L'indemnisation des dégâts de gibier est à bout de souffle
Valérie Bazin-MalgrasDR
Députée — Aube (2)
La question
Mme Valérie Bazin-Malgras attire l'attention de Mme la ministre de l'agriculture, de l'agro-alimentaire et de la souveraineté alimentaire sur l'impasse dans laquelle se trouve aujourd'hui le système d'indemnisation des dégâts causés par le grand gibier. Dans l'Aube, comme dans de nombreux territoires ruraux, les fédérations départementales de chasseurs sont contraintes d'assumer presque seules une charge financière devenue insoutenable, dépassant désormais le million d'euros annuel. Cette situation est d'autant plus inacceptable que la régulation du grand gibier constitue un enjeu d'intérêt général, touchant à la fois à la sécurité publique, à l'équilibre écologique et à la survie économique de nos exploitations agricoles.

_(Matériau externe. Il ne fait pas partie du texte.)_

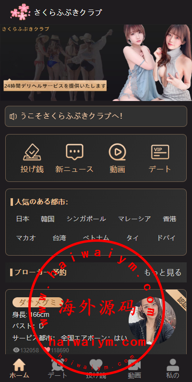
Task: Tap the sakura flower logo in header
Action: click(20, 12)
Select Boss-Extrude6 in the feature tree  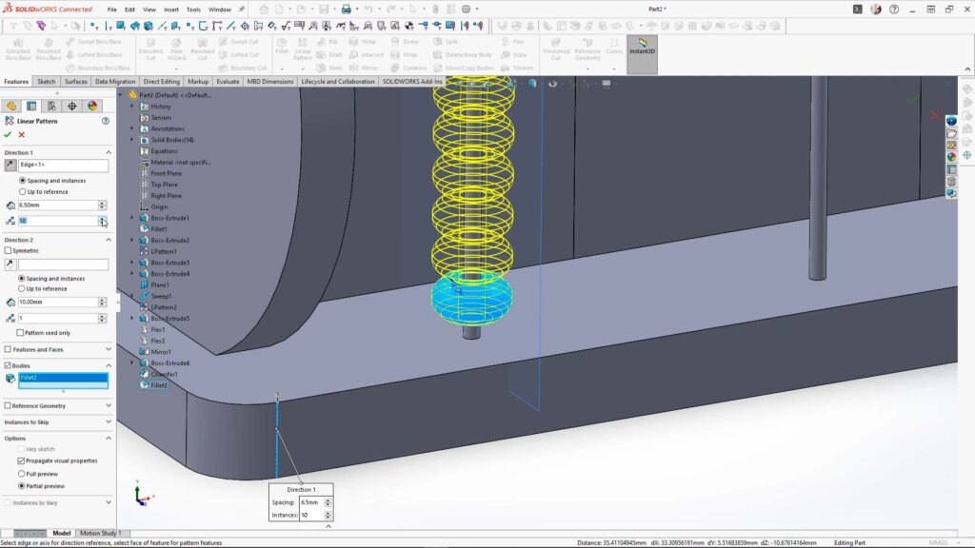[169, 363]
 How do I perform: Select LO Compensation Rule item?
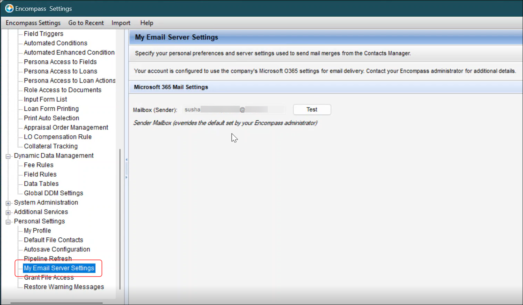coord(58,137)
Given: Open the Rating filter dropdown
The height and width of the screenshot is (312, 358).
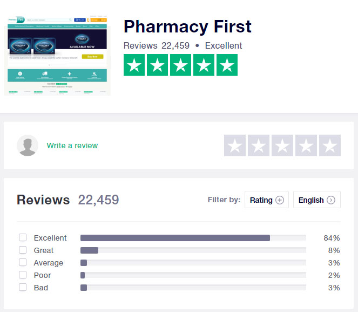Looking at the screenshot, I should (x=267, y=200).
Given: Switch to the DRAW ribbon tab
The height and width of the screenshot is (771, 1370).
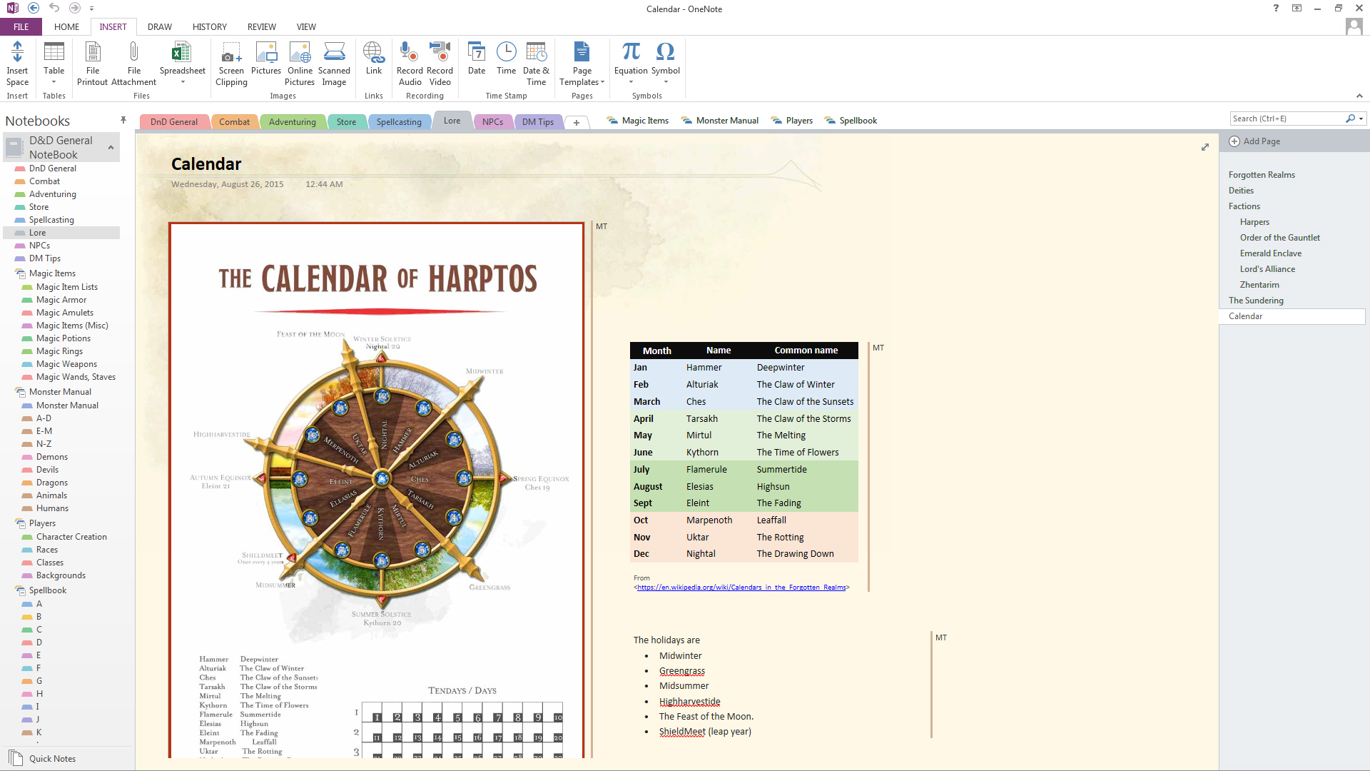Looking at the screenshot, I should (160, 27).
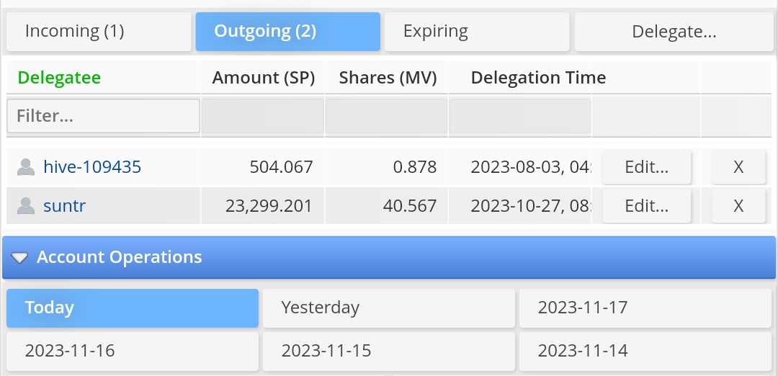This screenshot has width=778, height=376.
Task: Remove the suntr delegation with X
Action: click(x=738, y=207)
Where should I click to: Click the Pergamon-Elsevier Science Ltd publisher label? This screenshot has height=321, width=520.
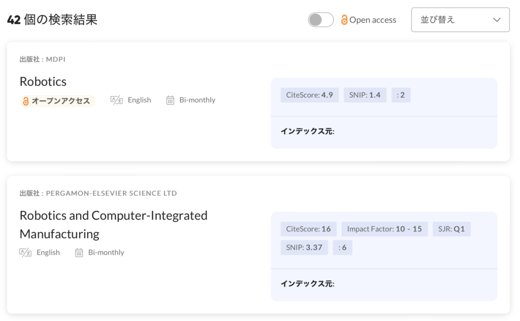(x=98, y=193)
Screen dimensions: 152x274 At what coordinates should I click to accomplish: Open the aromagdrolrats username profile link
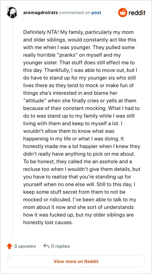(41, 13)
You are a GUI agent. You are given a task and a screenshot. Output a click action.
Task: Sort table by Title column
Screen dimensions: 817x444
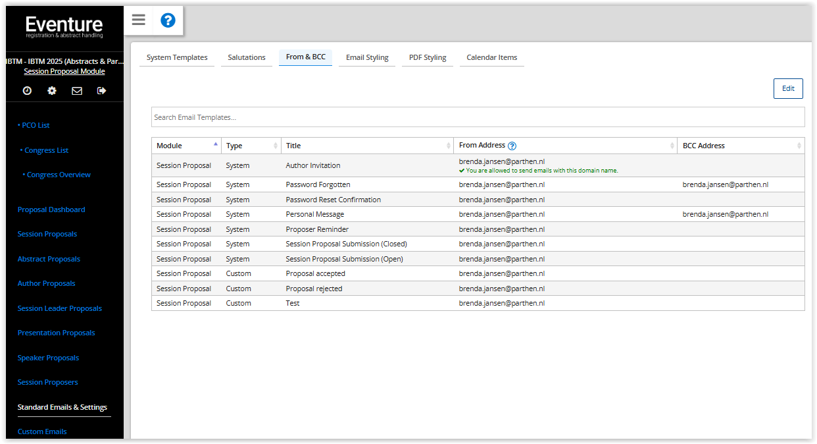point(366,146)
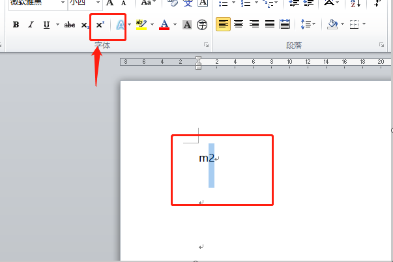The height and width of the screenshot is (262, 393).
Task: Apply strikethrough to text
Action: tap(70, 25)
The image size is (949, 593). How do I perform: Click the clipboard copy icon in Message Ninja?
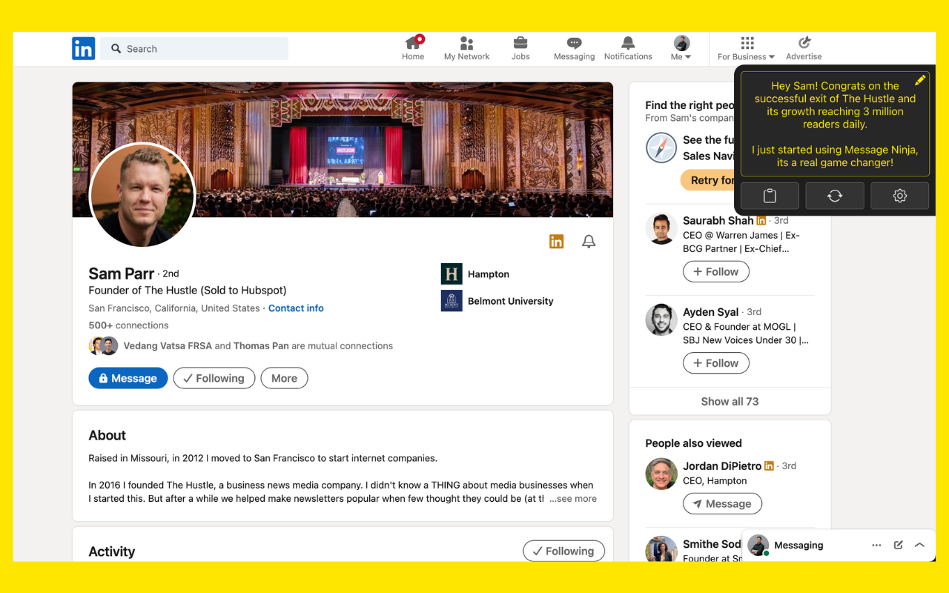770,196
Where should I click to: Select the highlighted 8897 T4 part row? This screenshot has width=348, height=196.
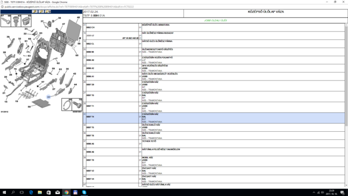214,118
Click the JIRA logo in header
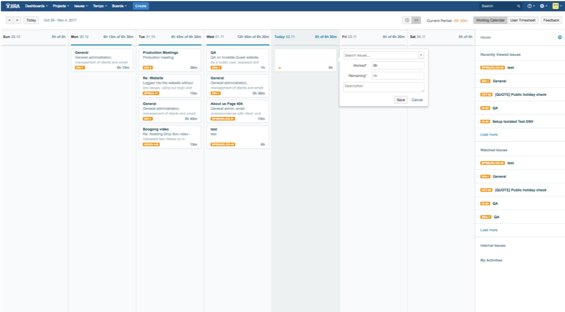Viewport: 565px width, 312px height. (12, 5)
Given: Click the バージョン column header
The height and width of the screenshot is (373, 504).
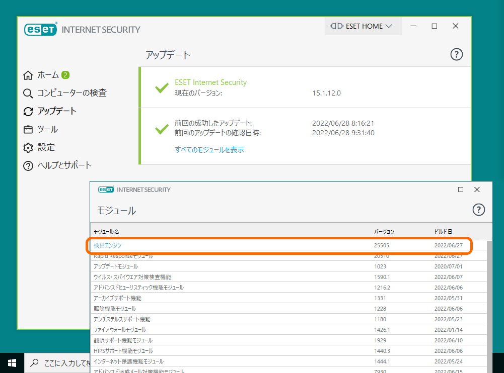Looking at the screenshot, I should (x=385, y=232).
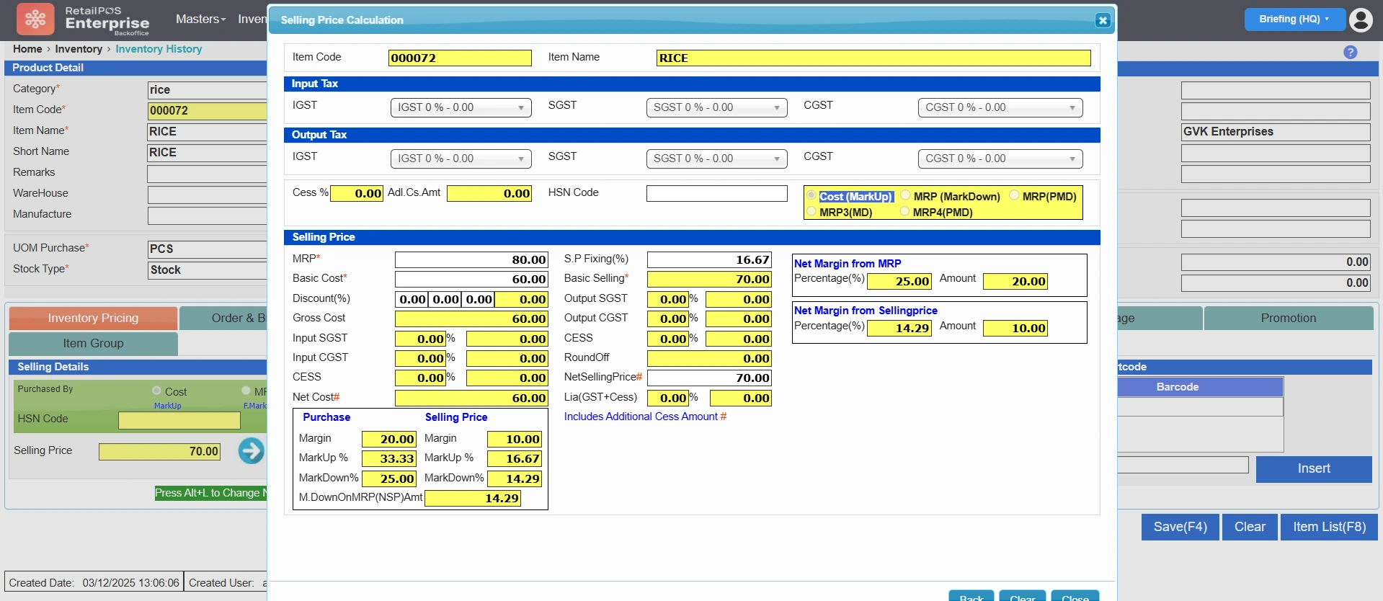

Les chasseurs, qui participent activement à cette régulation, ne peuvent être les seuls à financer les conséquences d'un déséquilibre dont les causes sont multiples et largement indépendantes de leur action. Le système actuel, unanimement décrit sur le terrain comme « à bout de souffle », fait peser une responsabilité excessive sur un seul acteur, au mépris de toute logique de partage des charges. Par ailleurs, l'État avait pris des engagements financiers précis dans le cadre des plans de réduction des dégâts de gibier. Or ces engagements apparaissent aujourd'hui insuffisamment respectés, voire contournés, contribuant à aggraver une situation déjà critique. Face à cette défaillance manifeste, elle lui demande quand le Gouvernement entendra enfin assumer ses responsabilités dans le financement des indemnisations, s'il compte revoir en profondeur un système devenu inéquitable et inefficace et quelles mesures concrètes et immédiates il entend mettre en œuvre pour éviter l'effondrement pur et simple de ce dispositif au détriment des chasseurs comme des agriculteurs.
✓ Réponse du gouvernement
Publiée le 01/09/2026Le Gouvernement est pleinement conscient des difficultés financières auxquelles les fédérations de chasseurs peuvent être confrontées et demeure très attentif à cette question. Dans cet esprit, il entretient un dialogue constant et constructif avec la fédération nationale des chasseurs, afin d'identifier les leviers les plus efficaces pour soutenir les fédérations et améliorer le dispositif existant. Au titre des missions de service public que le législateur leur a confiées, les fédérations départementales des chasseurs assurent l'indemnisation des dégâts agricoles imputables au grand gibier. C'est dans cette perspective que plusieurs actions ont déjà été engagées. D'une part, de nouvelles mesures réglementaires ont été mises en œuvre pour renforcer la pression de chasse, notamment sur les sangliers. Elles se sont traduites par l'extension de la période de chasse en avril et mai, l'autorisation de l'usage de la chevrotine, la facilitation du recours au piégeage et une révision des conditions d'agrainage. D'autre part, un appui financier significatif a été mobilisé pour accompagner la transition du système d'indemnisation des dégâts de gibier : une enveloppe de 50 millions d'euros a été ouverte par l'État au profit des fédérations, afin de financer des mesures structurelles destinées à moderniser l'indemnisation ou à améliorer leur fonctionnement. Dans ce contexte, compte tenu de la volonté exprimée par le législateur, des efforts déjà consentis par l'État ainsi que du cadre budgétaire actuel, une prise en charge directe par l'État de l'indemnisation des dommages causés par la faune sauvage n'est pas envisagée à ce stade.